(Element and text position data)
<<<<

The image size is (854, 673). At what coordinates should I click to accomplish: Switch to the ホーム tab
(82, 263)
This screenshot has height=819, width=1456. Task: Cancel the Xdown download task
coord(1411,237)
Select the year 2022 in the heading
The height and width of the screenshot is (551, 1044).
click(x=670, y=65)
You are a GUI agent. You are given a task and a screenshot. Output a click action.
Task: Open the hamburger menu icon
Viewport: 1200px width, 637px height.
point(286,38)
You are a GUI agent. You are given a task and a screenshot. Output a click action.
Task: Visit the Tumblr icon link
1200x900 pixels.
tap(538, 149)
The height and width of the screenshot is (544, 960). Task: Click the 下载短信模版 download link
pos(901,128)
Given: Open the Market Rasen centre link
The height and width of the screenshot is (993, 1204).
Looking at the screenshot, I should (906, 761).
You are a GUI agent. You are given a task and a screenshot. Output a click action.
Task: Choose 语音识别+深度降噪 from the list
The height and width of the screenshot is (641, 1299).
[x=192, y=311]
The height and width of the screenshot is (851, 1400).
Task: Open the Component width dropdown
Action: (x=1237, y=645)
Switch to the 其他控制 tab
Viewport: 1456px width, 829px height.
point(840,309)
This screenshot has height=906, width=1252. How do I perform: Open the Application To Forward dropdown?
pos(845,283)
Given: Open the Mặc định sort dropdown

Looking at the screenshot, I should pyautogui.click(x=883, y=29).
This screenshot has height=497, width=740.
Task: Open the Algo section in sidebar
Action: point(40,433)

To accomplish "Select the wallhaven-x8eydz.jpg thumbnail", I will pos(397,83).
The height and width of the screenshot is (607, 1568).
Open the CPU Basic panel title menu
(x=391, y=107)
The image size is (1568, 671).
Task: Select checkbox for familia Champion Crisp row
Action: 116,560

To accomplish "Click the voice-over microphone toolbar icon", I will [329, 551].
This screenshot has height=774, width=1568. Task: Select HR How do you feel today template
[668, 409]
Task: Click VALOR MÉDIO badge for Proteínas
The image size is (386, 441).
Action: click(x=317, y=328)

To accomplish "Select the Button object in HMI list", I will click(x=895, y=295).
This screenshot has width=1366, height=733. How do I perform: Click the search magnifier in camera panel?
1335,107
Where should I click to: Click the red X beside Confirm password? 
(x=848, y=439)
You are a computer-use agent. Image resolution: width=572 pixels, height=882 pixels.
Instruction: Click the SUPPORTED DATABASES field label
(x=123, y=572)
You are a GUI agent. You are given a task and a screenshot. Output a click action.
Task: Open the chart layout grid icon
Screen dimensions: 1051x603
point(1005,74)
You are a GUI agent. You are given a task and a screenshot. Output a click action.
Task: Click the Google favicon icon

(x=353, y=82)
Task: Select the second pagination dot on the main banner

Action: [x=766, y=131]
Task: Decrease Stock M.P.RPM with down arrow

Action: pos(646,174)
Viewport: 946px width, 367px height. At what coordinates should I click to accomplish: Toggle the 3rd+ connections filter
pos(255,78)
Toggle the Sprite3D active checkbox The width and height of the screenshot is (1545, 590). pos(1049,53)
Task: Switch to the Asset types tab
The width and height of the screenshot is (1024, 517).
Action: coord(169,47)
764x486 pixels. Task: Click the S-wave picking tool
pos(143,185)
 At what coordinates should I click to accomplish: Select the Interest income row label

>>>>

> WRITTEN TASK: Update the lines above so that every "GUI agent" reads "desktop agent", and leave everything else unchanged.

> TASK SOLUTION:
The image size is (854, 673). At what coordinates should I click to accomplish: Switch to the ホーム tab
(82, 263)
This screenshot has height=819, width=1456. Task: Cancel the Xdown download task
coord(1411,237)
Select the year 2022 in the heading
The height and width of the screenshot is (551, 1044).
click(x=670, y=65)
You are a desktop agent. You are given a task and a screenshot. Output a click action.
Task: Open the hamburger menu icon
Viewport: 1200px width, 637px height.
point(286,38)
You are a desktop agent. You are given a task and a screenshot. Output a click action.
Task: Visit the Tumblr icon link
1200x900 pixels.
tap(538, 149)
The height and width of the screenshot is (544, 960). Task: Click the 下载短信模版 download link
pos(901,128)
Given: Open the Market Rasen centre link
The height and width of the screenshot is (993, 1204).
Looking at the screenshot, I should (906, 761).
You are a desktop agent. You are given a task and a screenshot. Output a click action.
Task: Choose 语音识别+深度降噪 from the list
The height and width of the screenshot is (641, 1299).
[x=192, y=311]
The height and width of the screenshot is (851, 1400).
Task: Open the Component width dropdown
Action: (x=1237, y=645)
Switch to the 其他控制 tab
Viewport: 1456px width, 829px height.
point(840,309)
This screenshot has height=906, width=1252. How do I perform: Open the Application To Forward dropdown?
pos(845,283)
Given: Open the Mặc định sort dropdown

Looking at the screenshot, I should pyautogui.click(x=883, y=29).
This screenshot has height=497, width=740.
Task: Open the Algo section in sidebar
Action: point(40,433)

To accomplish "Select the wallhaven-x8eydz.jpg thumbnail", I will pos(397,83).
The height and width of the screenshot is (607, 1568).
Open the CPU Basic panel title menu
(x=391, y=107)
The image size is (1568, 671).
Task: Select checkbox for familia Champion Crisp row
Action: 116,560

To accomplish "Click the voice-over microphone toolbar icon", I will [329, 551].
This screenshot has height=774, width=1568. Task: Select HR How do you feel today template
[668, 409]
Task: Click VALOR MÉDIO badge for Proteínas
The image size is (386, 441).
Action: click(x=317, y=328)

To accomplish "Select the Button object in HMI list", I will click(x=895, y=295).
This screenshot has width=1366, height=733. How do I perform: Click the search magnifier in camera panel?
1335,107
Where should I click to: Click the red X beside Confirm password? 
(x=848, y=439)
You are a computer-use agent. Image resolution: width=572 pixels, height=882 pixels.
Instruction: Click the SUPPORTED DATABASES field label
(x=123, y=572)
You are a desktop agent. You are given a task and a screenshot. Output a click action.
Task: Open the chart layout grid icon
Screen dimensions: 1051x603
point(1005,74)
You are a desktop agent. You are given a task and a screenshot. Output a click action.
Task: Click the Google favicon icon

(x=353, y=82)
Task: Select the second pagination dot on the main banner

Action: [x=766, y=131]
Task: Decrease Stock M.P.RPM with down arrow

Action: pos(646,174)
Viewport: 946px width, 367px height. At what coordinates should I click to accomplish: Toggle the 3rd+ connections filter
pos(255,78)
Toggle the Sprite3D active checkbox The width and height of the screenshot is (1545, 590). pos(1049,53)
Task: Switch to the Asset types tab
The width and height of the screenshot is (1024, 517).
Action: coord(169,47)
764x486 pixels. Task: Click the S-wave picking tool
pos(143,185)
 At what coordinates should I click to accomplish: Select the Interest income row label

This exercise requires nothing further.